4 de enero de 2004. El Presidente Mesa nos dijo que el problema del déficit fiscal era muy crítico y que el país tenía que asumir una línea de austeridad, una línea de sacrificio con equidad.  Dijo que cuando se pide sacrificio al país, en realidad se carga la parte más fuerte sobre la gente más pobre, y para evitar esto decidió trabajar en medidas que afecten a quienes tienen más, pueden aportar más, y han tenido -por diferentes razones- mayores privilegios, incluidos los corruptos y sus palos blancos. Y propuso la creación del Impuesto sobre el Patrimonio Neto (IPN) y el Impuesto a las Transacciones Bancarias (ITB).  Así se salvo el sistema económico y la popularidad del primer mandatario a costa de la división mucho más profunda entre los que tienen más $us. 50.000 o menos.

Conclusión vehemente:  Necesitamos crecer y no “cuidar” el déficit fiscal del Gobierno.  Punto.

El infinito rosario de expresiones y manifestaciones institucionales de los empresarios sólo han demostrado que el pedido de auxilio que hicieron por los efectos nocivos provocados con la crisis económica no había sido más que la solicitud para soltar la soga fiscal que presiona y detiene el crecimiento productivo.  Todas las empresas bolivianas que han quebrado en este último tiempo han incubado y emprendido la idea de crecer, pero el Fisco ha ignorado su desarrollo.

Para mi gusto el mensaje presidencial es inmoral.  No se puede pedir sacrificio con el IPN a los que más tienen y al mismo tiempo promover que el Estado compre productos bolivianos, previamente gravados con impuestos que presionan hasta la quiebra a la industria boliviana (IVA, IT, IUE).  Peor, si el mismo Gobierno sabe que todo esto conduce a la recesión.  Sólo hay que incentivar el crecimiento, bajar los impuestos y evitar peores tributos.

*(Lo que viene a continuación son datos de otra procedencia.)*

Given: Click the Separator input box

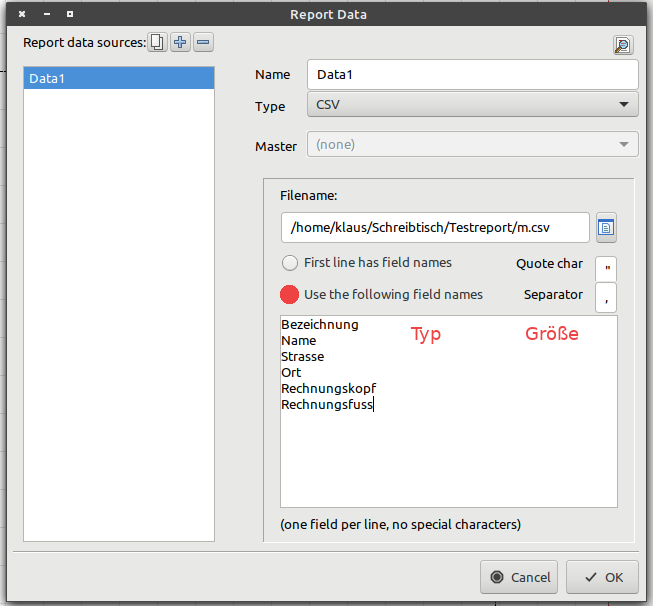Looking at the screenshot, I should (606, 297).

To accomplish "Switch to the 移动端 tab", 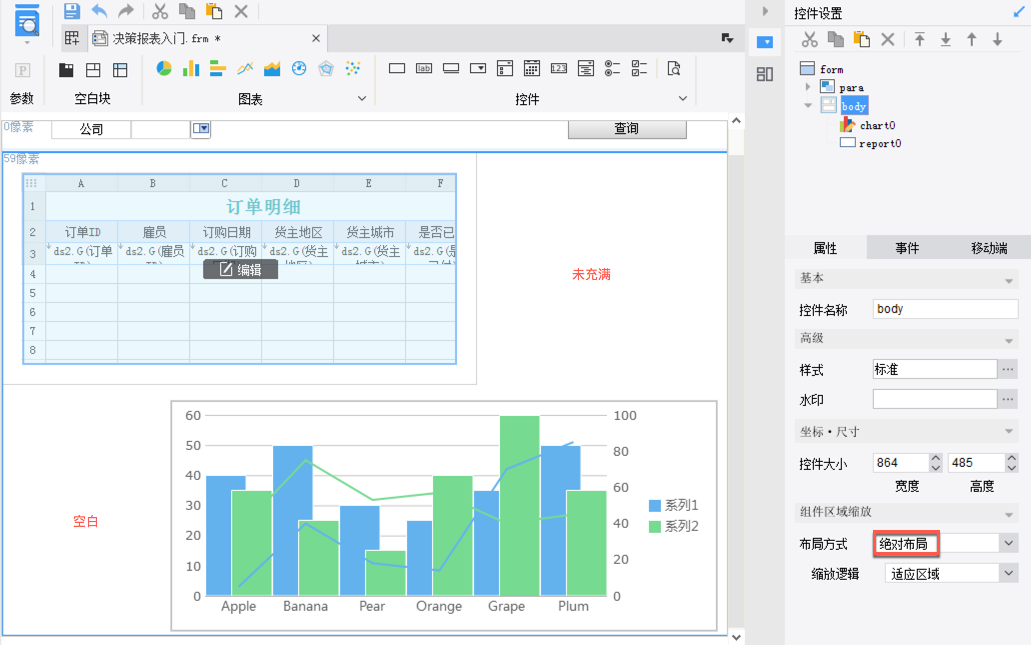I will coord(988,248).
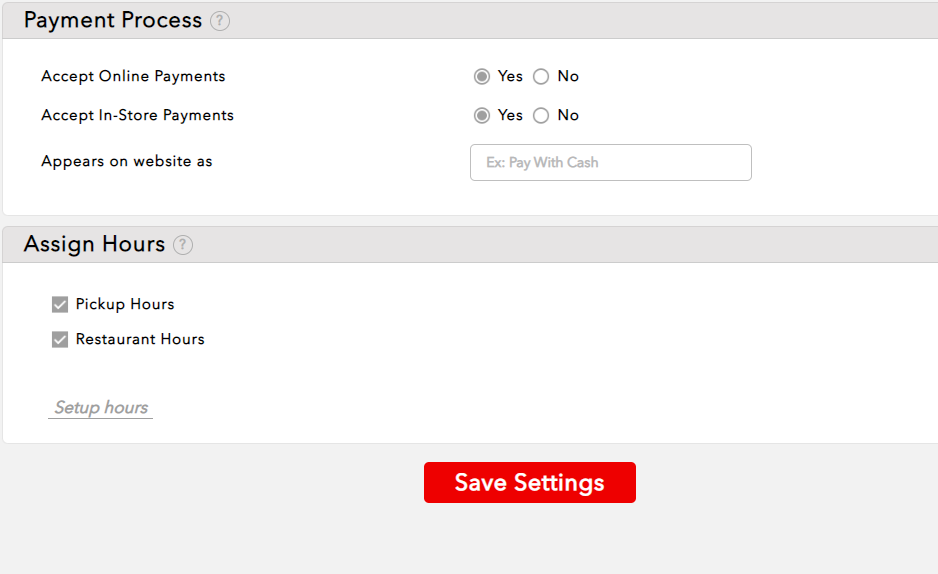Screen dimensions: 938x574
Task: Click the 'Yes' text beside Online Payments radio
Action: [x=510, y=77]
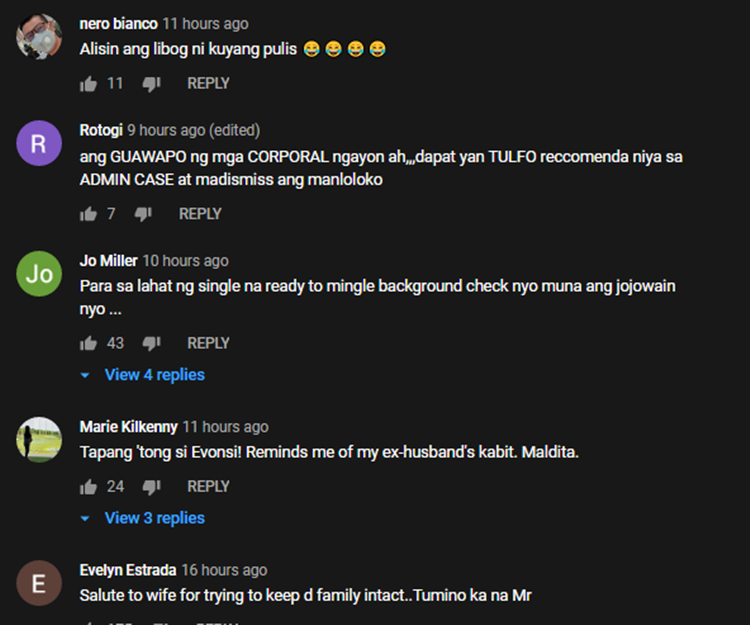Dislike nero bianco's comment
This screenshot has height=625, width=750.
(x=151, y=84)
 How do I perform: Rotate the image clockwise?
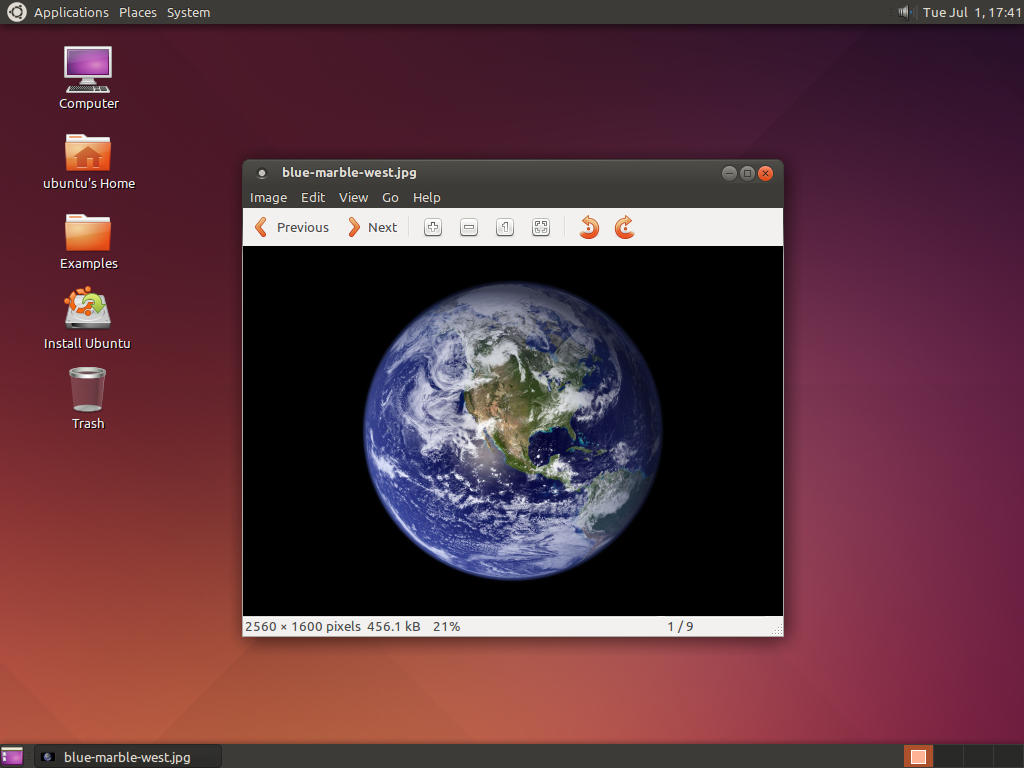pos(624,227)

Los inversionistas o empresarios, honestos y escrupulosos, están soportando una presión fiscal tan fuerte que los ha colocado en la disyuntiva de escapar del país o quebrar con dignidad.  Con esta imagen y el IPN, sólo se espera su extinción.

El temor más pesimista durante estos últimos 18 años de vida de la Ley 843 fue que se creen nuevos impuestos que impidan la inversión destinada al crecimiento productivo y laboral de la Nación.  En los hechos ese temor se concretó con el IPN y el ITB, y se logró atemorizar a aquellos que el Presidente Mesa quiere que aporten más.

Sólo hay que esperar los resultado de 2004 para conocer el premio para los que apoyaron y contribuyeron con el IPN y el ITB, cuando gracias a este pago fiscal se logró el propósito del Presidente: la reducción del déficit.  ¿Qué incentivo se les dará? Lo que pasa es que con “creatividad” se ha impulsado obligatoriamente a los ciudadanos a escoger entre arriba o abajo, ir a la derecha o la izquierda, dirigirse adelante o atrás. Al Presidente hay que decirle que estaba en lo cierto cuando decidió no tomar medidas tributarias que afecten a los más pobres, porque alguien le dijo que lo mejor que se puede hacer por los más pobres es no ser uno de ellos.